Вы моложе всех нас в душе…)
А блестящие специалисты по отечественной истории XIX—XX веков — Виктор Григорьевич Тюкавкин, Леонид Михайлович Ляшенко, Эрнст Михайлович Щагин! А Павел Александрович Шорин, преподававший нам археологию! А старик Виргинский, читавший курс истории науки и техники! А другие!
Но, пожалуй, ещё одно имя выделю особо.
На пятом курсе у нас стал читать лекции по педагогике профессор Костяшкин. И читал он свои лекции не просто ярко и увлекательно, а я бы сказал напористо, даже агрессивно. И говорил не о каких-то отвлечённых, скучных вещах (а педагогика, судя по прежним лекциям, представлялась мне предметом скучным и, так сказать, пустым, чисто теоретическим), но о вещах очень конкретных: какой должна быть школа и каким — учитель, как себя вести с «трудными» подростками и что это вообще такое: «трудные» дети, почему они становятся такими, и так дальше.

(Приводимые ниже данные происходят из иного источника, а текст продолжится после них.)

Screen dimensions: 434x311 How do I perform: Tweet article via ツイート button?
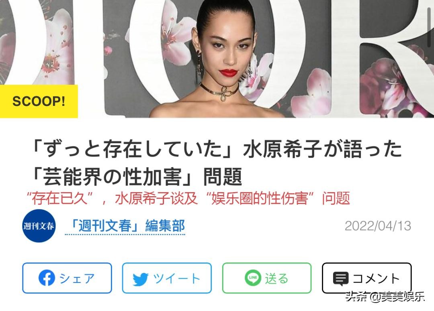click(x=167, y=278)
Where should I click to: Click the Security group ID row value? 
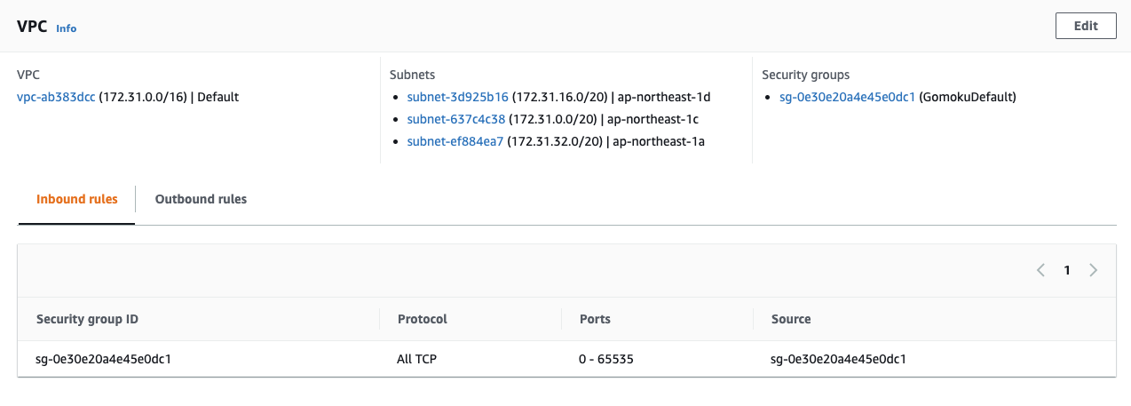[x=103, y=360]
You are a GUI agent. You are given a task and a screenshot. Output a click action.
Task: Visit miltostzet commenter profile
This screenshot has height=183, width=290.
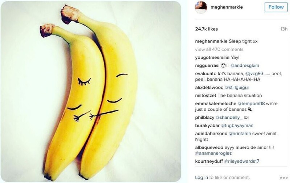coord(206,95)
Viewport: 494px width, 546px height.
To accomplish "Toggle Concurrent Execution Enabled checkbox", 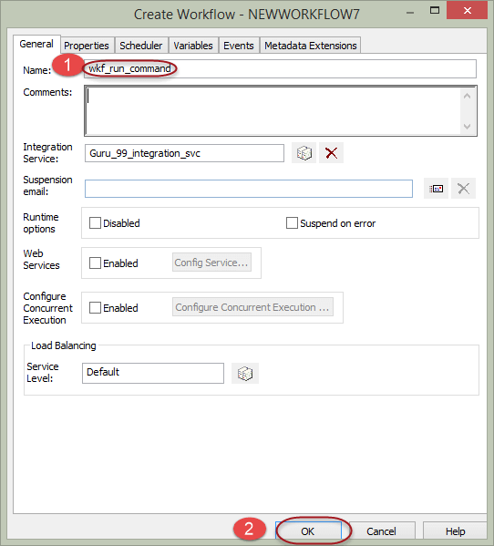I will 95,307.
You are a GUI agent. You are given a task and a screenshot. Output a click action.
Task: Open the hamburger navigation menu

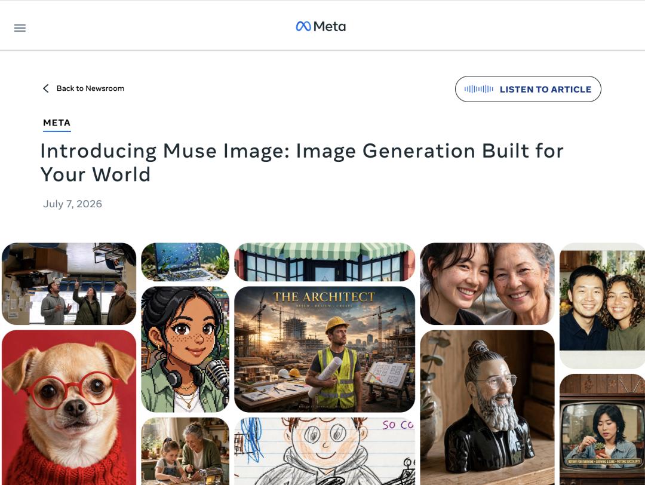pyautogui.click(x=20, y=28)
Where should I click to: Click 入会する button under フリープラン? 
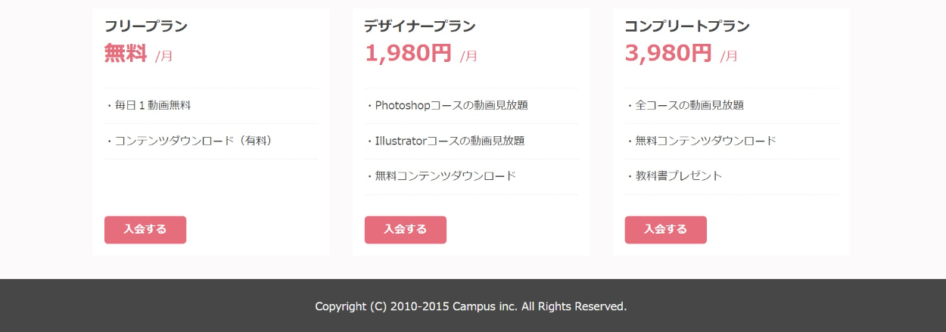145,230
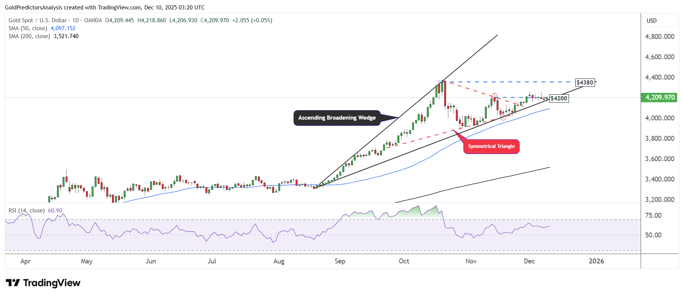The image size is (684, 297).
Task: Click the OANDA data source label
Action: [x=93, y=20]
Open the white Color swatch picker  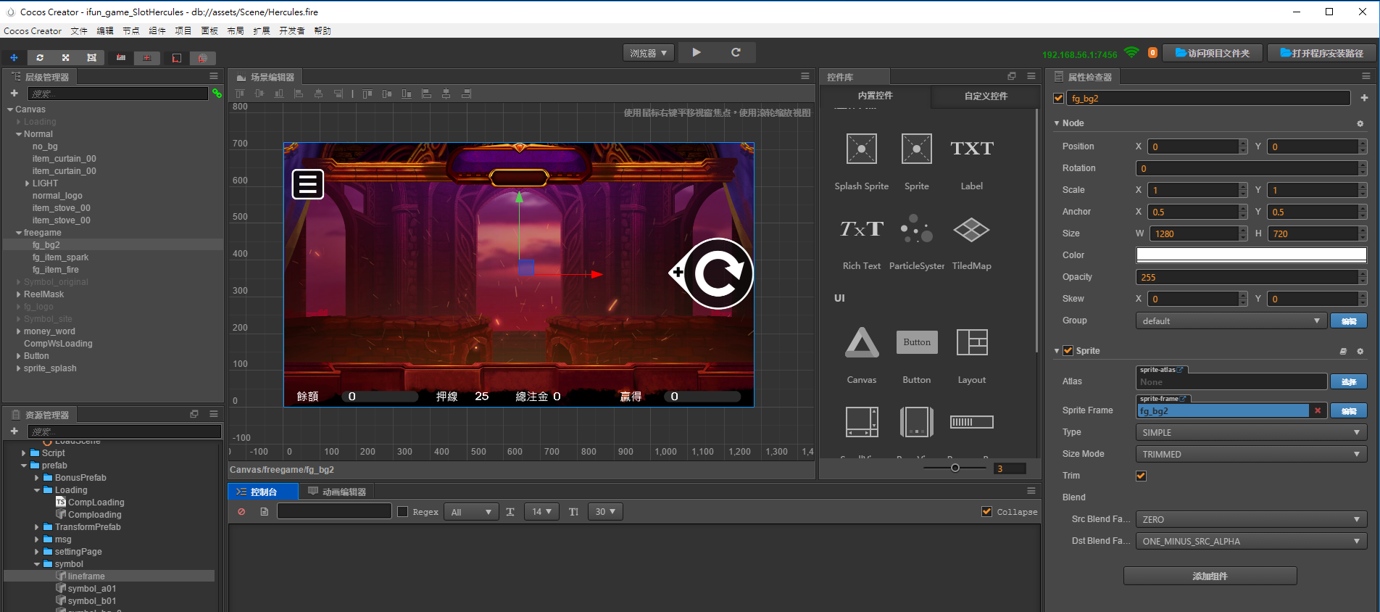[x=1250, y=255]
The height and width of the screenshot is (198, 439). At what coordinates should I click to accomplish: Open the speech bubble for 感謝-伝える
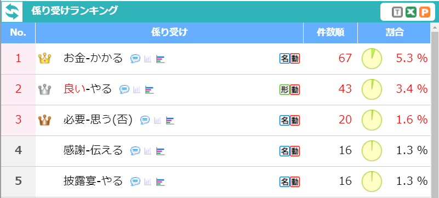coord(135,151)
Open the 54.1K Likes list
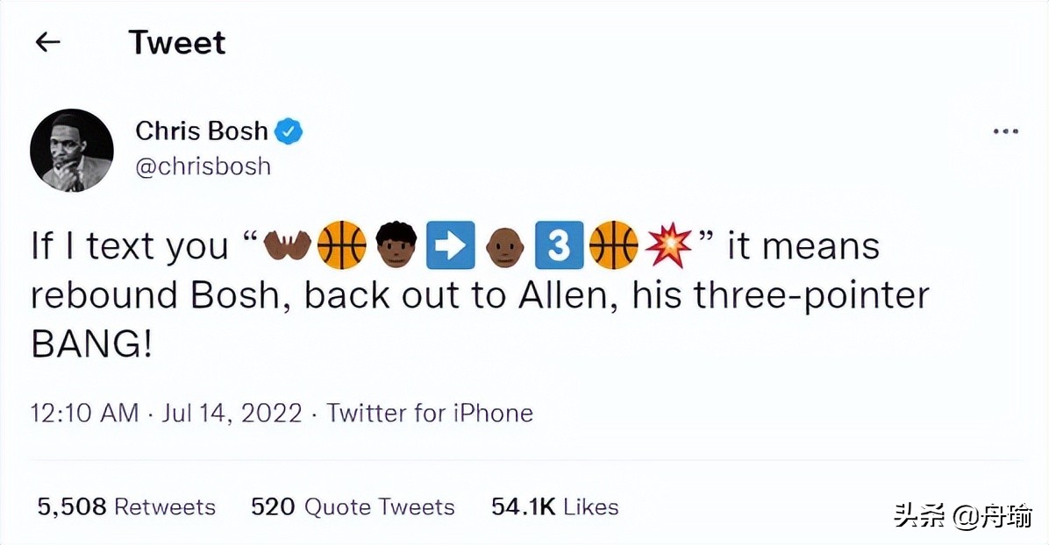 tap(553, 506)
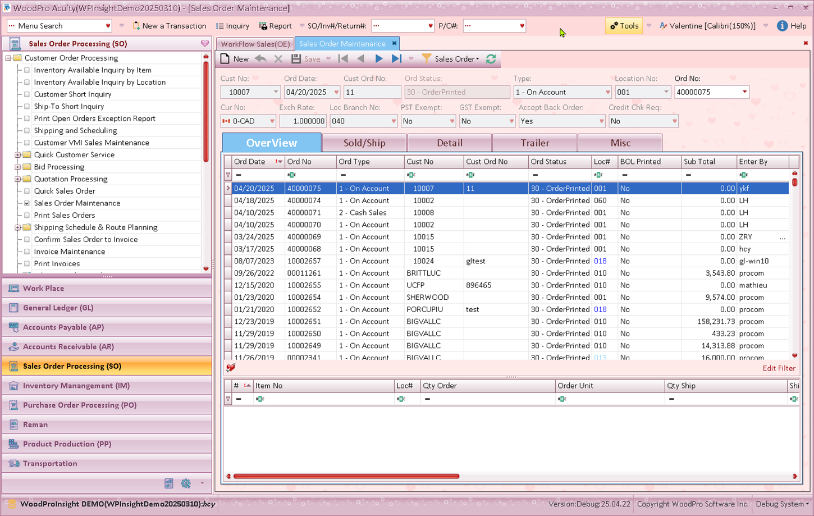Switch to the WorkFlow Sales(OE) tab

point(255,44)
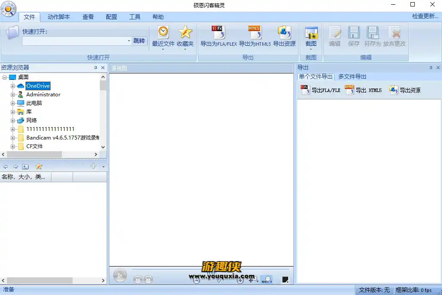Click the parent folder up icon

pyautogui.click(x=25, y=167)
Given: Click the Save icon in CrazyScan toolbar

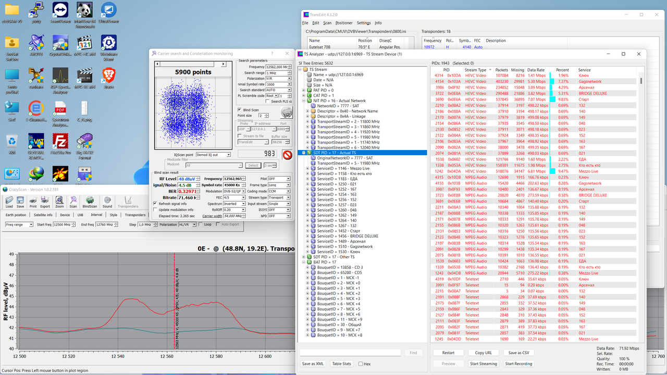Looking at the screenshot, I should click(x=20, y=201).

Это были лекции даже не по педагогике, но по «школоведению», если так можно выразиться. («Последним школоведом эпохи» назвал Эдуарда Георгиевича Костяшкина после его смерти один из коллег.)
Мой друг Игорь Черников на пятом курсе уже работал в школе. Лекции в институте почти не посещал. Но для Костяшкина делал исключение, приезжал специально. Игорь вообще увлекался педагогикой — школой Шаталова, Янушем Корчаком. А вслед за ним увлеклись личностью Корчака и мы. (И как же проникновенно звучали для меня тогда слова Галича:
О, дай мне, Бог, конец такой,
Всю боль испив до дна,
В свой смертный миг
Взмахнуть рукой
Глядящим из окна!)
А ещё увлеклись Хармсом. (И опять Галич: «Из дома вышел человек / С верёвкой и мешком…» — из «Легенды о табаке» памяти Даниила Хармса.)
Хотя о чём это я? Костяшкин, конечно же, говорил совсем про другое и никакого отношения ни к Корчаку, ни к Хармсу, ни тем более к Галичу не имел…
А ещё у профессора был какой-то больной, словно бы надорванный, готовый вот-вот сорваться голос. С некоторым вызовом он объявил нам, что таким вот надорванным голосом может, если надо, проговорить хоть пять часов подряд, и перед кем угодно: хоть перед министром, хоть перед последним двоечником. Но я думаю, что это всё-таки был симптом какой-то болезни, может быть, той самой, от которой он умер. А умер он в 1983-м, спустя всего год после нашего выпуска.